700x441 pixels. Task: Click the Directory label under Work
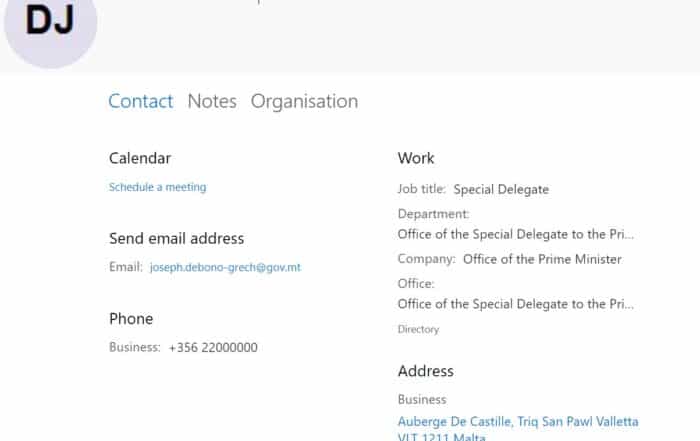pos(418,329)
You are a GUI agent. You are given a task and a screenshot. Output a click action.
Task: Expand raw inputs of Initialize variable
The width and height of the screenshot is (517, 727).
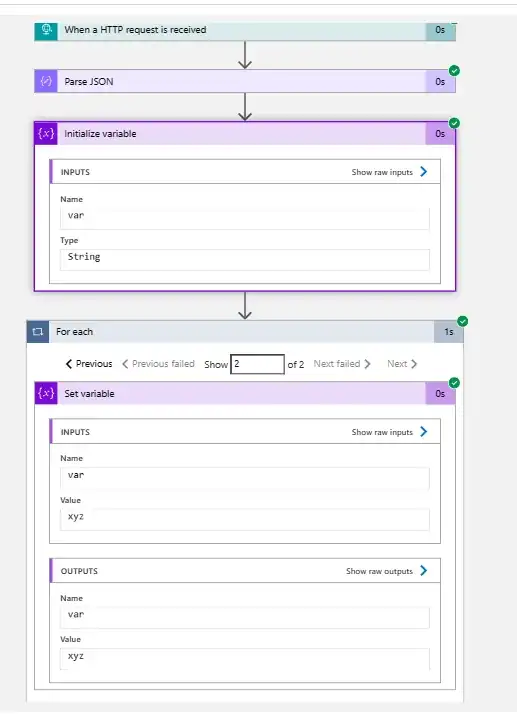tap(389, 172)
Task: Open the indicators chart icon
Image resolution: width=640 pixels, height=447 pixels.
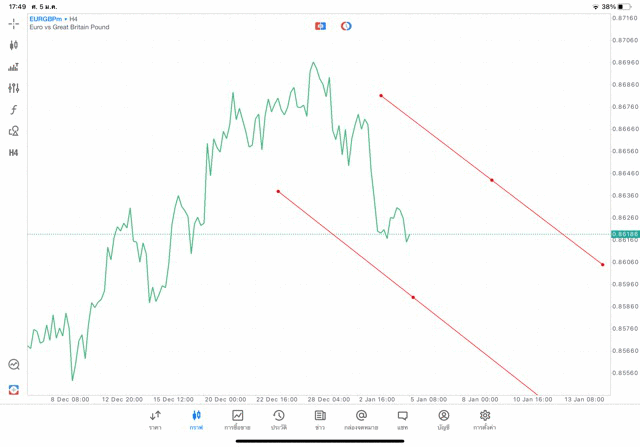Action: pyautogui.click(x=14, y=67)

————————

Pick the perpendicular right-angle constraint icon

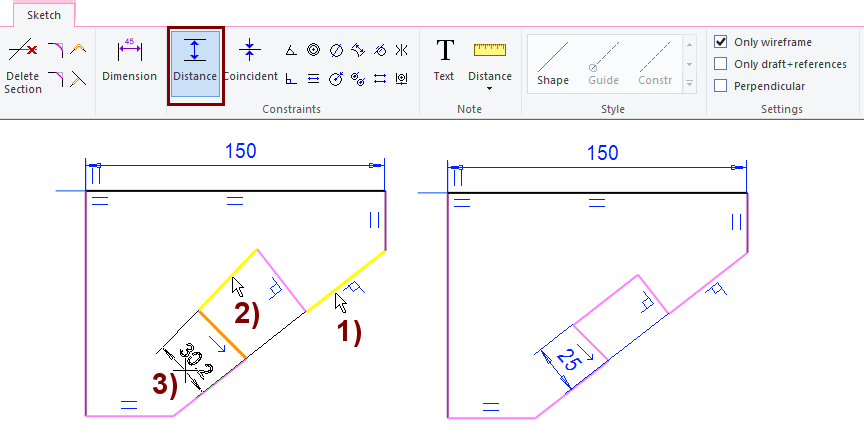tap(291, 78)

————————

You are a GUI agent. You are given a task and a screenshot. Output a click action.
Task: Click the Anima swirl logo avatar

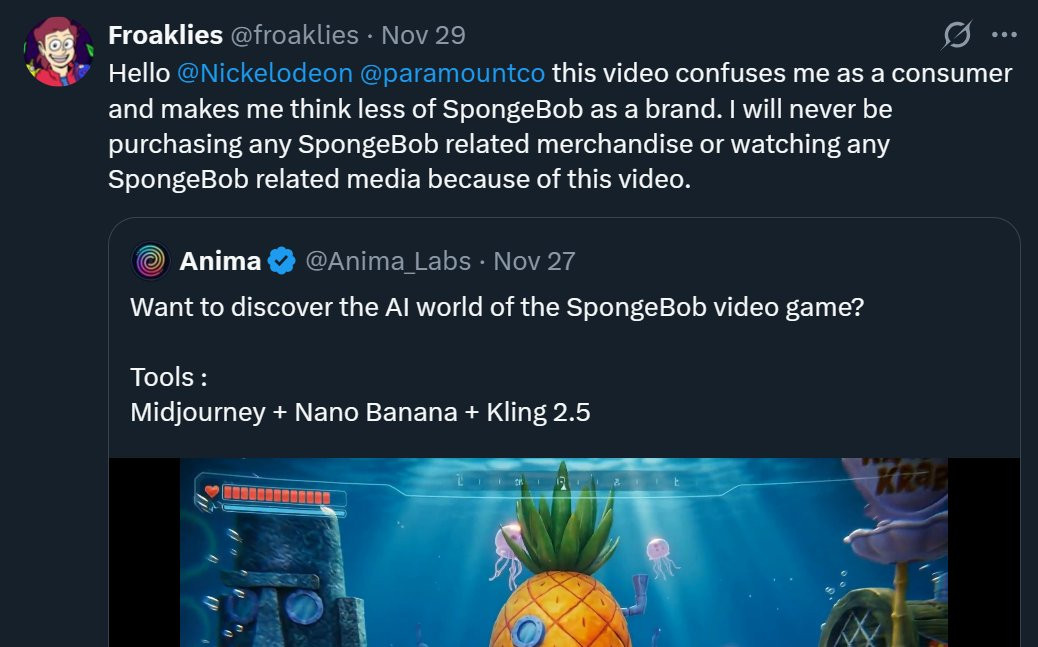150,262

————————

▸ **DIRECTIONS**
Every line above in the stretch from the one with "700x441 pixels. Task: Click" through the one with "Task: Expand raw" is to be transcribed exactly, ends included. No picture is copied.

▸ **YOUR SOLUTION**
700x441 pixels. Task: Click the Directory label under Work
pos(418,329)
You are a GUI agent. You are given a task and a screenshot. Output a click action.
Task: Expand raw inputs of Initialize variable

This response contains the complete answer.